Clinical and molecular features of papillary thyroid cancer in adolescents and young adults

Abstract

Age disparities in thyroid cancer incidence and outcome among adolescents and young adults (AYAs) with thyroid cancer are under reported. In this study, the authors compared the molecular and clinical features of papillary thyroid cancer (PTC) in AYAs with the same features among patients in other age groups. One thousand eleven patients underwent initial treatment for PTC at the University of California at San Francisco. Patients were subdivided into 2 age groups: ages 15 to 39 years (the AYA group) and aged ≥40 years. Demographic, clinical, and survival data in the cohort also were compared with data from the National Cancer Instsitute's Surveillance, Epidemiology, and End Results (SEER) Program.

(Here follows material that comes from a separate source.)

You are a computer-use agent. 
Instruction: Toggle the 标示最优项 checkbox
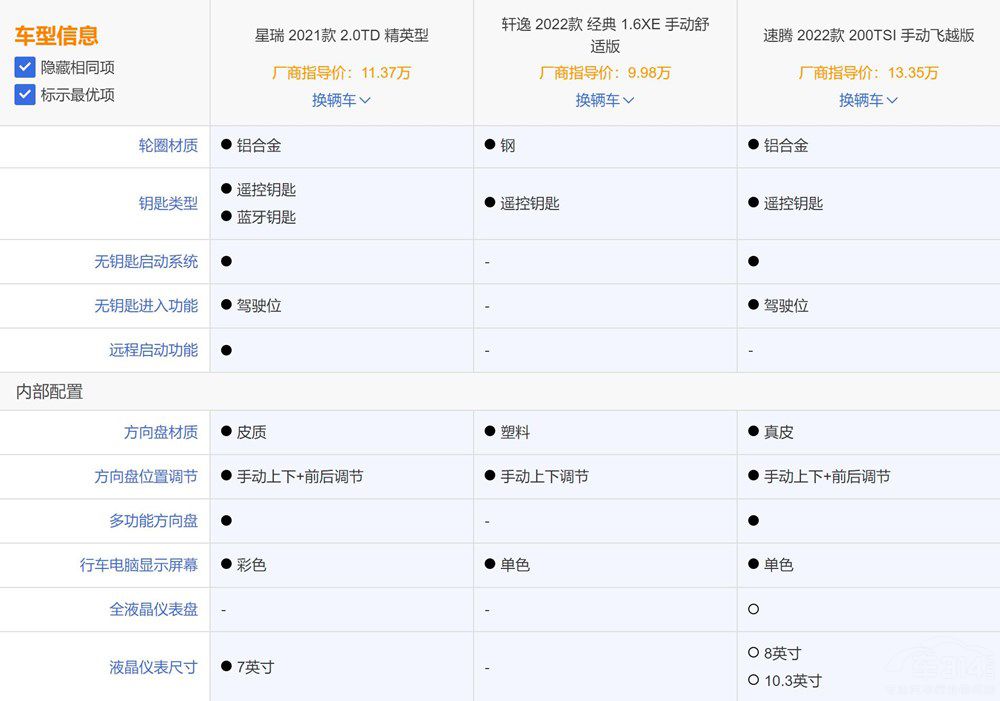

In a subset of the study cohort, the primary tumors were analyzed by genome-wide expression analyses, genotyping for common somatic mutations, and pathway-specific gene expression arrays between the age groups. The percentage of women and the lymph node metastasis rate were significantly higher in the AYA group. In the AYA group, the rate of distant metastasis was lower. Disease-free survival and median overall survival were significantly higher in the AYA group. The better survival in AYA patients also was apparent in the national SEER data. An unsupervised cluster analysis of gene expression data revealed no distinct clustering by age in 96 PTC samples. The frequency and type of somatic mutations in the primary tumors did not differ significantly between age groups (the AYA group vs the group aged ≥40 years). Six genes (extracellular matrix protein 1 [ECM1], v-erb-2 erythroblastic leukemia viral oncogene homolog 2 [ERBB2], urinary plasminogen activator [UPA], 6-phosphofructo-2-kinase/fructose-2,6-biphosphatase 2 [PFKFB2], meis homeobox 2 [MEIS2], and carbonic anhydrase II [CA2]) had significant differential expression between age groups. The extent of disease at presentation and the survival of patients with PTC differed between AYAs and older patients. The current results indicated that these differences may be caused by several candidate genes and that these genes are expressed differentially and may play an important role in tumor cell biology. However, no distinct gene expression profiles exist for patients with PTC that distinguish between AYAs and patients aged ≥40 years.